Between April 2017 and April 2018 beekeepers across the United States lost 40 percent of their colonies. The villain of this scourge is a microscopic mite aptly named the Varroa destructor.
The bees we rely on to pollinate the fruit, vegetables and nuts we consume face many dangers. Pesticides and the loss of native forage lands have threatened bee colonies for decades. But the Varroa destructor parasite has evolved to withstand every synthetic pesticide known to man.
But now comes hope from research scientists at Washington State University and the U.S. Department of Agriculture. Mycologists have discovered that living tissue from common mushrooms boost the immune systems in honeybees to allow them to fight off the vast variety of viruses that the Varroa destructor injects into colonies of defenseless bees.
While these initial trials have yielded promising results, more are needed. Mycology research is severely underfunded.
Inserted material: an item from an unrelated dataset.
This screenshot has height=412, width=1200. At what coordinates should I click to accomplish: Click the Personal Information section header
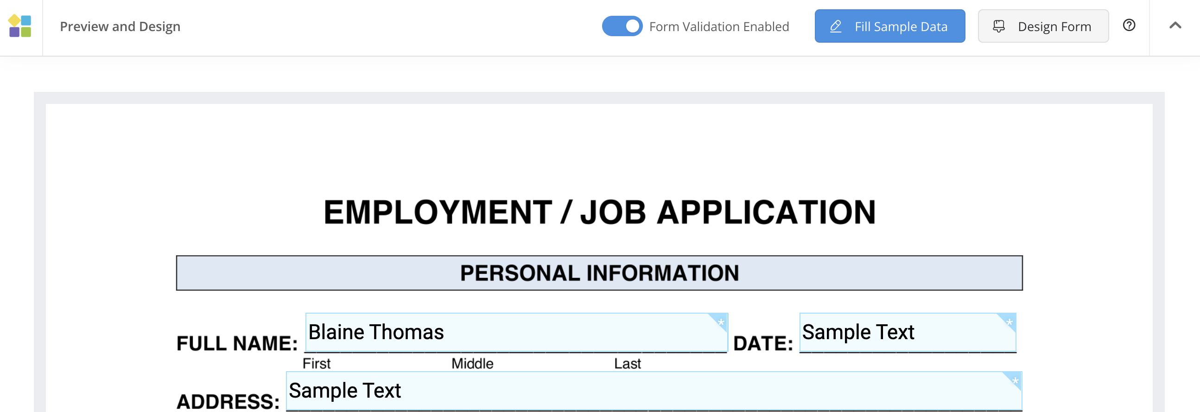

We need to encourage food growers and manufacturers to fund future trials, before we lose another 40% of our bee colonies and face a significant shortage of the fruits and vegetables that provide essential to nutrition to people around the world.
We’re proud of our client, Tree Top, for joining General Mills and the Xerces Society in their effort to support farmers across the U.S. by providing technical assistance to plant and protect pollinator habitat, such as native wildflower field edges and flowering hedgerows. Through 2021, this partnership will help plant over 100,000 acres of pollinator habitat.
For all the good that such programs might achieve, we can’t assume that our bee population will thrive in the future. We encourage individuals and corporations to support the ongoing mycology studies at Washington State University to battle the invasive species that threaten us all.